Вопрос ударил Игоря, как пощёчина. Он прозвучал в маленькой, пахнущей валокордином и жареной капустой кухне Галины Борисовны неестественно громко, будто был произнесён в огромном пустом зале. Игорь замер с пакетом гречки в руках, который он только что достал из сумки с продуктами. Он приехал к матери после работы, выполняя свой еженедельный ритуал: привезти еды, проверить, всё ли в порядке. Он не ожидал нападения. Не так сразу, не с порога.

— Мам, ты о чём? Какие подачки? Я же тебе всегда помогаю, — пробормотал он, ставя пакет на стол и избегая её взгляда.

— О чём? — Голос Галины Борисовны стал жёстче, потеряв старческую мягкость. — Не делай вид, что не понимаешь! Я вчера видела, как ты своей Алине деньги переводил. Думала, на хозяйство. А там сообщение всплыло: «Маме на лекарства». И сумма! Игорь, такая сумма! Ты мне столько за полгода не даёшь!

Ах вот оно что. Вчера он помогал матери настроить что-то в телефоне, и она, видимо, подсмотрела. Увидела перевод, который он делал с их общего счёта по просьбе Алины. Но счёт был общий лишь формально, Игорь прекрасно знал, что восемьдесят процентов поступлений на него — это зарплата Алины. Его скромный оклад инженера в НИИ был каплей в море по сравнению с её доходами в IT-компании.

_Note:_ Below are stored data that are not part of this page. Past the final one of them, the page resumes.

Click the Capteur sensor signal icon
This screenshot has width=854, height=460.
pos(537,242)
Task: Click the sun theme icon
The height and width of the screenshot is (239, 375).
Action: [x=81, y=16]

— Мам, это её деньги. Она хорошо получает, ты же знаешь. Она своей маме помогает, это… это её дело, — попытался он защититься, чувствуя, как краснеют уши.

— Её дело? — Галина Борисовна опёрлась руками о кухонный стол, подавшись вперёд. Её старое, в мелких цветочках, платье натянулось на плечах. — А ты, значит, не её семья? А я не твоя мать? Мы, значит, чужие люди? Её мамаша, значит, на курорты на эти деньги ездит, а твоя родная мать должна думать, купить ей кусок мяса или на лекарства отложить?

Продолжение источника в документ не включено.